- [Records to process]:
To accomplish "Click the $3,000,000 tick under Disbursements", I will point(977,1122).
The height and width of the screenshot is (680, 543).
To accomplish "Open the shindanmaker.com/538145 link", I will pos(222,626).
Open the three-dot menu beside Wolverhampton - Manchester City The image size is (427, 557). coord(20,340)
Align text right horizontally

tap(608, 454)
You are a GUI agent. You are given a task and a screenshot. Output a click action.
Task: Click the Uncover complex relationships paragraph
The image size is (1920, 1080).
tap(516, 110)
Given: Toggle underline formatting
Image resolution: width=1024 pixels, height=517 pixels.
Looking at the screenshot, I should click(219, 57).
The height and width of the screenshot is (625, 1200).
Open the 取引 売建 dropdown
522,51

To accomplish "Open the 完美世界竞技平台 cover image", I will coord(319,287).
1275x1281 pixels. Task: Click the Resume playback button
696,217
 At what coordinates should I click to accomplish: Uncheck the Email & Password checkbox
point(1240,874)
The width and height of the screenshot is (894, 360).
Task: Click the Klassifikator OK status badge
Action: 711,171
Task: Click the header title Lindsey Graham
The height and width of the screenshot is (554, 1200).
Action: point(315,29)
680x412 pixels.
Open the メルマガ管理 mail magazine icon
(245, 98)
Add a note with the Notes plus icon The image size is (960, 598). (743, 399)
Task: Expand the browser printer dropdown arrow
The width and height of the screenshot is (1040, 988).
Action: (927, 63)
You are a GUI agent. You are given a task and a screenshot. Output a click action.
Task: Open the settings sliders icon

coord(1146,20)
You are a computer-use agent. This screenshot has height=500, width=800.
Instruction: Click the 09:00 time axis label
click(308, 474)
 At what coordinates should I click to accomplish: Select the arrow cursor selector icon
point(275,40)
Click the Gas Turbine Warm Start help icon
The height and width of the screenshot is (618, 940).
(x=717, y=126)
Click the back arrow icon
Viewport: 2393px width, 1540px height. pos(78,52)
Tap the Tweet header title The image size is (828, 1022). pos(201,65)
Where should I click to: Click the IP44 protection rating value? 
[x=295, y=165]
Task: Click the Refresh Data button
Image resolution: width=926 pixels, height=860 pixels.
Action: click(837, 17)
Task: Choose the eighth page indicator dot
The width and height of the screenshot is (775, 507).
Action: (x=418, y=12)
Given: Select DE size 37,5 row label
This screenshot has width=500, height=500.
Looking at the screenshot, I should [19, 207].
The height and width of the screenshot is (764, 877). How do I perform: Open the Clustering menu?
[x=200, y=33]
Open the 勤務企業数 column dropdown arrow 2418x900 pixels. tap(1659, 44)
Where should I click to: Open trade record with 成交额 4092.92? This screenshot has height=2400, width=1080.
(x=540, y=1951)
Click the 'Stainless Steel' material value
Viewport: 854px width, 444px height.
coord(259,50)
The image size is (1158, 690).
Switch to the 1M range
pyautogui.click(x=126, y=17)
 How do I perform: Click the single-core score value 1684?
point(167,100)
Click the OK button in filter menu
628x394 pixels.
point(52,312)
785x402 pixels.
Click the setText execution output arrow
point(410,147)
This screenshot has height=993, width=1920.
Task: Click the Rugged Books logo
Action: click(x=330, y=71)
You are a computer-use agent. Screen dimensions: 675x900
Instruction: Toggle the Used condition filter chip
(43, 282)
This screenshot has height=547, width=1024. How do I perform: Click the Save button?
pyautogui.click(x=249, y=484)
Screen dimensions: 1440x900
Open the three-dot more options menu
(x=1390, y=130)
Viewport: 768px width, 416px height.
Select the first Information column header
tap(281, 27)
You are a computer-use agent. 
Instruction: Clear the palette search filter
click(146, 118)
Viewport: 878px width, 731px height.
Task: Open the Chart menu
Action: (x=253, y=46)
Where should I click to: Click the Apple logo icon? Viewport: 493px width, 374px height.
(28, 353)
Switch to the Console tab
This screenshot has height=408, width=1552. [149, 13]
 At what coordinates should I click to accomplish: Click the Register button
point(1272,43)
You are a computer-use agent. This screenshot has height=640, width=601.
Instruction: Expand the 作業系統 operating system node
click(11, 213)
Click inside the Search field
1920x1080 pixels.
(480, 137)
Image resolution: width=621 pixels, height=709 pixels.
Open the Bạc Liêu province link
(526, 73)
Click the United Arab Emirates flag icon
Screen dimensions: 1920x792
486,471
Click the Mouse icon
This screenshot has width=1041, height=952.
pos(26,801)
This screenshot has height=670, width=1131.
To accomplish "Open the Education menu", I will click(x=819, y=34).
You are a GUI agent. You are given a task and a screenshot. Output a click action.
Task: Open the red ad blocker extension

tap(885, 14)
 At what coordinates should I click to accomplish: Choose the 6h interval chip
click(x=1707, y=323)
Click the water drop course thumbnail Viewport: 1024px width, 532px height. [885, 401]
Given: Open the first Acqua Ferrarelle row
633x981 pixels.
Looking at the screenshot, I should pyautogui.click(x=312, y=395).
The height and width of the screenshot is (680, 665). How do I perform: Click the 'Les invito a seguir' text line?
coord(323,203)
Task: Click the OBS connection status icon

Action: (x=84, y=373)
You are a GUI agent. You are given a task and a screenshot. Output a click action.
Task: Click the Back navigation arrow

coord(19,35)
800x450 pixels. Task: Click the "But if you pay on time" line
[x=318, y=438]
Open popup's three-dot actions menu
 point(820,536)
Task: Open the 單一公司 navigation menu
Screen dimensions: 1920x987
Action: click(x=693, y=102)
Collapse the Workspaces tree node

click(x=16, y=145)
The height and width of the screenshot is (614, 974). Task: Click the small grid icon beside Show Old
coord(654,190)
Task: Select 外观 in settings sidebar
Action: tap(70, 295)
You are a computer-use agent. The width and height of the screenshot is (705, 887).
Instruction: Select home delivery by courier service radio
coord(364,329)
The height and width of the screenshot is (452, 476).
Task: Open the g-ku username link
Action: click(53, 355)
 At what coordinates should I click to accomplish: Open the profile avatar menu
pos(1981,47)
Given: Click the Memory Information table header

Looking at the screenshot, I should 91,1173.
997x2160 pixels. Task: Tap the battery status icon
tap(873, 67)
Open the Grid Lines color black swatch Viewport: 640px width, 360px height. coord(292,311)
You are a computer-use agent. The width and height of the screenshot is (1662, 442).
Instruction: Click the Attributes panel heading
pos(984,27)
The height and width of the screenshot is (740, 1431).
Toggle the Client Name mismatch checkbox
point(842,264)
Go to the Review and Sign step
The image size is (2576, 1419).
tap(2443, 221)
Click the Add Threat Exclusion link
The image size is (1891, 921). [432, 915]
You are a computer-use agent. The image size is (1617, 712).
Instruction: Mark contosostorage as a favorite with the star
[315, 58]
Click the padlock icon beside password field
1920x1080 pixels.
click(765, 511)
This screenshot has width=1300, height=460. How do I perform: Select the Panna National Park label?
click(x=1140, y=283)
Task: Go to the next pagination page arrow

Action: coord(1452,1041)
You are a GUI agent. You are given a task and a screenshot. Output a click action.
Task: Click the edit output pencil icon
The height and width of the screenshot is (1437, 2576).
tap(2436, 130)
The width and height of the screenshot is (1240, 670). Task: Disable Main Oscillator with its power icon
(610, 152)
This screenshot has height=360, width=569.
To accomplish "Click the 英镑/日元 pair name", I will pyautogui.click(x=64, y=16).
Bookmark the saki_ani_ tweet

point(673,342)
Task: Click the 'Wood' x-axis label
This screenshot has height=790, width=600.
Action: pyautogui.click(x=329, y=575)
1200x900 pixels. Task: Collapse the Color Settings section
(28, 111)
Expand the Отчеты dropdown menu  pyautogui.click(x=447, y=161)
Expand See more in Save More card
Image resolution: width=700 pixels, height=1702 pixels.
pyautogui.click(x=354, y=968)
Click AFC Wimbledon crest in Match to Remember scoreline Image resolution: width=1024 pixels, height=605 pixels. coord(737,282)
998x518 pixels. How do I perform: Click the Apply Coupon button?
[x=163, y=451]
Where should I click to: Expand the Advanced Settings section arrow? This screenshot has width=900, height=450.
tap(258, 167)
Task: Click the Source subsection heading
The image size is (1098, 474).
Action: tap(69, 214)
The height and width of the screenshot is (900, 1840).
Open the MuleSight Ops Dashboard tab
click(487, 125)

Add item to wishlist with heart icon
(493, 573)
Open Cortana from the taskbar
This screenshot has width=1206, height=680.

- [Objective]: Output the lines of the records from the line containing "Open the 勤務企業数" to the line containing "point(1272,43)", both included, as a Markdown table with the columns Row and Line, numbering each row and leaving out blank lines.

- [Exercise answer]:
| Row | Line |
|---|---|
| 1 | Open the 勤務企業数 column dropdown arrow 2418x900 pixels. tap(1659, 44) |
| 2 | Where should I click to: Open trade record with 成交额 4092.92? This screenshot has height=2400, width=1080. |
| 3 | (x=540, y=1951) |
| 4 | Click the 'Stainless Steel' material value |
| 5 | Viewport: 854px width, 444px height. |
| 6 | coord(259,50) |
| 7 | The image size is (1158, 690). |
| 8 | Switch to the 1M range |
| 9 | pyautogui.click(x=126, y=17) |
| 10 |  How do I perform: Click the single-core score value 1684? |
| 11 | point(167,100) |
| 12 | Click the OK button in filter menu |
| 13 | 628x394 pixels. |
| 14 | point(52,312) |
| 15 | 785x402 pixels. |
| 16 | Click the setText execution output arrow |
| 17 | point(410,147) |
| 18 | This screenshot has height=993, width=1920. |
| 19 | Task: Click the Rugged Books logo |
| 20 | Action: click(x=330, y=71) |
| 21 | You are a computer-use agent. Screen dimensions: 675x900 |
| 22 | Instruction: Toggle the Used condition filter chip |
| 23 | (43, 282) |
| 24 | This screenshot has height=547, width=1024. How do I perform: Click the Save button? |
| 25 | pyautogui.click(x=249, y=484) |
| 26 | Screen dimensions: 1440x900 |
| 27 | Open the three-dot more options menu |
| 28 | (x=1390, y=130) |
| 29 | Viewport: 768px width, 416px height. |
| 30 | Select the first Information column header |
| 31 | tap(281, 27) |
| 32 | You are a computer-use agent.  |
| 33 | Instruction: Clear the palette search filter |
| 34 | click(146, 118) |
| 35 | Viewport: 878px width, 731px height. |
| 36 | Task: Open the Chart menu |
| 37 | Action: (x=253, y=46) |
| 38 | Where should I click to: Click the Apple logo icon? Viewport: 493px width, 374px height. |
| 39 | (28, 353) |
| 40 | Switch to the Console tab |
| 41 | This screenshot has height=408, width=1552. [149, 13] |
| 42 |  At what coordinates should I click to accomplish: Click the Register button |
| 43 | point(1272,43) |